Da die Speiseröhre direkt hinter dem Herzen liegt, erhält man dadurch besonders hochauflösende Bilder vieler Herzstrukturen.
Warum macht man ein TEE?
Die Untersuchung wird eingesetzt, wenn die normale Echokardiographie über den Brustkorb keine ausreichenden Bilder liefert oder wenn sehr genaue Darstellungen nötig sind.
Häufige Gründe sind:
- Suche nach Blutgerinnseln im linken Vorhof bei Vorhofflimmern
- Kontrolle vor einer elektrischen Kardioversion
- Beurteilung der Herzklappen
- Verdacht auf Herzklappenentzündung (Endokarditis)

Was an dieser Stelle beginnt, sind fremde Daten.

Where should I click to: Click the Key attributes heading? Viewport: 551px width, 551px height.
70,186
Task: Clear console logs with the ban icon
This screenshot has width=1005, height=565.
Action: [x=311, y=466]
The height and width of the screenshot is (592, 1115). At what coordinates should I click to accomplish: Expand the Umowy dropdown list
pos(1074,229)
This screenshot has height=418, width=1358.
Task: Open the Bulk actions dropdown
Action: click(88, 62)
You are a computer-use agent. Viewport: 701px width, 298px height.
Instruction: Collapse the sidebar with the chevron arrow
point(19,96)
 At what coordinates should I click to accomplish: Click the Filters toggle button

- Untersuchung künstlicher Herzklappen
- Suche nach einem Loch in der Herzscheidewand
- Abklärung einer Emboliequelle nach Schlaganfall
- Kontrolle der Aorta
- Diagnostik von Thromben oder Tumoren im Herzen
Wie läuft die Untersuchung ab?
Vorbereitung
- Meist 4–6 Stunden nüchtern
- Zahnprothesen werden entfernt
- Aufklärung über Risiken und Sedierung
Durchführung
Der Rachen wird örtlich betäubt.
Oft erhält der Patient zusätzlich ein Beruhigungsmittel oder eine leichte Sedierung.
Anschließend wird eine dünne Ultraschallsonde vorsichtig durch den Mund in die Speiseröhre eingeführt.
Dort entstehen hochauflösende Ultraschallbilder des Herzens.
Die Untersuchung dauert meist etwa 10–20 Minuten.